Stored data
========

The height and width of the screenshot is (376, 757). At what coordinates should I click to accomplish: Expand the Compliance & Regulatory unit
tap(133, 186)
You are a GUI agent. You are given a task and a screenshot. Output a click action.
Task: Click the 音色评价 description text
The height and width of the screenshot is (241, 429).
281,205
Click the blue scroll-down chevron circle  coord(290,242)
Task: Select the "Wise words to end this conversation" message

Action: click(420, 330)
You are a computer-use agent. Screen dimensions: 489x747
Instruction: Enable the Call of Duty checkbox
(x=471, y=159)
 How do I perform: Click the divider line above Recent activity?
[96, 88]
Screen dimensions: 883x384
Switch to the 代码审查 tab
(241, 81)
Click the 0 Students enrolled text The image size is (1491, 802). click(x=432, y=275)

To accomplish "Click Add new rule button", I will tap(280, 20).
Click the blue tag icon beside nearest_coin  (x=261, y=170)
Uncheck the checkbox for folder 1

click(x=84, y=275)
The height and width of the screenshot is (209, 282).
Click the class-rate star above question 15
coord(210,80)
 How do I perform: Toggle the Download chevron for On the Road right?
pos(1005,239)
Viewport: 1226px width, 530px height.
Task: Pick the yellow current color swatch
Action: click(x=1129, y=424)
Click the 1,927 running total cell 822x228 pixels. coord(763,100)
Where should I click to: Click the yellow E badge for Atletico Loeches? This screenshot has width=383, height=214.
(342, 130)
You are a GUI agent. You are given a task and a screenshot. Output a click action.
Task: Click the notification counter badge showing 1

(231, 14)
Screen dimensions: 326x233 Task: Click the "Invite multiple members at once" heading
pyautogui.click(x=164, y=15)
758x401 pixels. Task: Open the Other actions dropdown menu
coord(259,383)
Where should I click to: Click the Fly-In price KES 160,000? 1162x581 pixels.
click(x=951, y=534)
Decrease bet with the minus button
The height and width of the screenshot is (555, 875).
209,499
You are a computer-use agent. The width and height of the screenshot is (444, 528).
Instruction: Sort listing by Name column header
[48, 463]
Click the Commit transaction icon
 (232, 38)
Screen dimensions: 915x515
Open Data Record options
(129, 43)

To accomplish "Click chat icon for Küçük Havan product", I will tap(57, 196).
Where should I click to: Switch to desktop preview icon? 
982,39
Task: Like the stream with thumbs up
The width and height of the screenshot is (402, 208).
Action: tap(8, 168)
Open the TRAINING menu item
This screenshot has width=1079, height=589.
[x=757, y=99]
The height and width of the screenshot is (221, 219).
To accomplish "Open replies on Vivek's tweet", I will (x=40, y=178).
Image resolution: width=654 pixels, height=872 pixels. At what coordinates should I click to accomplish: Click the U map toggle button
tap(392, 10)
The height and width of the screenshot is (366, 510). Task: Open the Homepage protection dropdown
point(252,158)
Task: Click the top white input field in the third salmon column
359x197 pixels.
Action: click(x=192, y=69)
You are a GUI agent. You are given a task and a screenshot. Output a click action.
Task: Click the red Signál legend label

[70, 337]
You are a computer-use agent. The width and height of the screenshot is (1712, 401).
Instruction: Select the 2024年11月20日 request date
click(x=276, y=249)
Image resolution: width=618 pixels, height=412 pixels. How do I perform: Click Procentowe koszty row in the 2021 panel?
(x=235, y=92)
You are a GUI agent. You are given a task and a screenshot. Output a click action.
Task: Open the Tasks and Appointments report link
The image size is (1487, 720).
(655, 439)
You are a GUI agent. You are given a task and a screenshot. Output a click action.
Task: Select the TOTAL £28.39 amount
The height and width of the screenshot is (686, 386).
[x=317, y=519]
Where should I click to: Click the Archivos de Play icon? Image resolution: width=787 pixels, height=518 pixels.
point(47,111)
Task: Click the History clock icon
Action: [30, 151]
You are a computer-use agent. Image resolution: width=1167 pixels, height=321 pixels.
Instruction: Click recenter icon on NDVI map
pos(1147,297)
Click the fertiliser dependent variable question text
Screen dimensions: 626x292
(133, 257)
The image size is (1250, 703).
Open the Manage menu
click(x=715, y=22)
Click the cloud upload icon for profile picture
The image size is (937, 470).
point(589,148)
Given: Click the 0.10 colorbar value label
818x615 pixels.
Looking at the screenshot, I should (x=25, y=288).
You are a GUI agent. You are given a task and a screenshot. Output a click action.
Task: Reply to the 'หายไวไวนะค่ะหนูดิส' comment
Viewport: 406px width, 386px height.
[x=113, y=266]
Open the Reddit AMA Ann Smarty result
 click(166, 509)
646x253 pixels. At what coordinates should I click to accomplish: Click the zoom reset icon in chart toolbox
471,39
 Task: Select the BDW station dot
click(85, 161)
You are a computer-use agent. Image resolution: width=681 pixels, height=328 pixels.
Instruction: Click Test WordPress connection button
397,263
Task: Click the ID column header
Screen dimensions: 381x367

========

Retype the records above exactly as they appear.

Output for this task =>
The height and width of the screenshot is (376, 757). At what coordinates should I click to accomplish: Expand the Compliance & Regulatory unit
tap(133, 186)
You are a GUI agent. You are given a task and a screenshot. Output a click action.
Task: Click the 音色评价 description text
The height and width of the screenshot is (241, 429).
281,205
Click the blue scroll-down chevron circle  coord(290,242)
Task: Select the "Wise words to end this conversation" message

Action: click(420, 330)
You are a computer-use agent. Screen dimensions: 489x747
Instruction: Enable the Call of Duty checkbox
(x=471, y=159)
 How do I perform: Click the divider line above Recent activity?
[96, 88]
Screen dimensions: 883x384
Switch to the 代码审查 tab
(241, 81)
Click the 0 Students enrolled text The image size is (1491, 802). click(x=432, y=275)

To accomplish "Click Add new rule button", I will tap(280, 20).
Click the blue tag icon beside nearest_coin  (x=261, y=170)
Uncheck the checkbox for folder 1

click(x=84, y=275)
The height and width of the screenshot is (209, 282).
Click the class-rate star above question 15
coord(210,80)
 How do I perform: Toggle the Download chevron for On the Road right?
pos(1005,239)
Viewport: 1226px width, 530px height.
Task: Pick the yellow current color swatch
Action: click(x=1129, y=424)
Click the 1,927 running total cell 822x228 pixels. coord(763,100)
Where should I click to: Click the yellow E badge for Atletico Loeches? This screenshot has width=383, height=214.
(342, 130)
You are a GUI agent. You are given a task and a screenshot. Output a click action.
Task: Click the notification counter badge showing 1

(231, 14)
Screen dimensions: 326x233 Task: Click the "Invite multiple members at once" heading
pyautogui.click(x=164, y=15)
758x401 pixels. Task: Open the Other actions dropdown menu
coord(259,383)
Where should I click to: Click the Fly-In price KES 160,000? 1162x581 pixels.
click(x=951, y=534)
Decrease bet with the minus button
The height and width of the screenshot is (555, 875).
209,499
You are a computer-use agent. The width and height of the screenshot is (444, 528).
Instruction: Sort listing by Name column header
[48, 463]
Click the Commit transaction icon
 (232, 38)
Screen dimensions: 915x515
Open Data Record options
(129, 43)

To accomplish "Click chat icon for Küçük Havan product", I will tap(57, 196).
Where should I click to: Switch to desktop preview icon? 
982,39
Task: Like the stream with thumbs up
The width and height of the screenshot is (402, 208).
Action: tap(8, 168)
Open the TRAINING menu item
This screenshot has width=1079, height=589.
[x=757, y=99]
The height and width of the screenshot is (221, 219).
To accomplish "Open replies on Vivek's tweet", I will (x=40, y=178).
Image resolution: width=654 pixels, height=872 pixels. At what coordinates should I click to accomplish: Click the U map toggle button
tap(392, 10)
The height and width of the screenshot is (366, 510). Task: Open the Homepage protection dropdown
point(252,158)
Task: Click the top white input field in the third salmon column
359x197 pixels.
Action: click(x=192, y=69)
You are a GUI agent. You are given a task and a screenshot. Output a click action.
Task: Click the red Signál legend label

[70, 337]
You are a computer-use agent. The width and height of the screenshot is (1712, 401).
Instruction: Select the 2024年11月20日 request date
click(x=276, y=249)
Image resolution: width=618 pixels, height=412 pixels. How do I perform: Click Procentowe koszty row in the 2021 panel?
(x=235, y=92)
You are a GUI agent. You are given a task and a screenshot. Output a click action.
Task: Open the Tasks and Appointments report link
The image size is (1487, 720).
(655, 439)
You are a GUI agent. You are given a task and a screenshot. Output a click action.
Task: Select the TOTAL £28.39 amount
The height and width of the screenshot is (686, 386).
[x=317, y=519]
Where should I click to: Click the Archivos de Play icon? Image resolution: width=787 pixels, height=518 pixels.
point(47,111)
Task: Click the History clock icon
Action: [30, 151]
You are a computer-use agent. Image resolution: width=1167 pixels, height=321 pixels.
Instruction: Click recenter icon on NDVI map
pos(1147,297)
Click the fertiliser dependent variable question text
Screen dimensions: 626x292
(133, 257)
The image size is (1250, 703).
Open the Manage menu
click(x=715, y=22)
Click the cloud upload icon for profile picture
The image size is (937, 470).
point(589,148)
Given: Click the 0.10 colorbar value label
818x615 pixels.
Looking at the screenshot, I should (x=25, y=288).
You are a GUI agent. You are given a task and a screenshot. Output a click action.
Task: Reply to the 'หายไวไวนะค่ะหนูดิส' comment
Viewport: 406px width, 386px height.
[x=113, y=266]
Open the Reddit AMA Ann Smarty result
 click(166, 509)
646x253 pixels. At what coordinates should I click to accomplish: Click the zoom reset icon in chart toolbox
471,39
 Task: Select the BDW station dot
click(85, 161)
You are a computer-use agent. Image resolution: width=681 pixels, height=328 pixels.
Instruction: Click Test WordPress connection button
397,263
Task: Click the ID column header
Screen dimensions: 381x367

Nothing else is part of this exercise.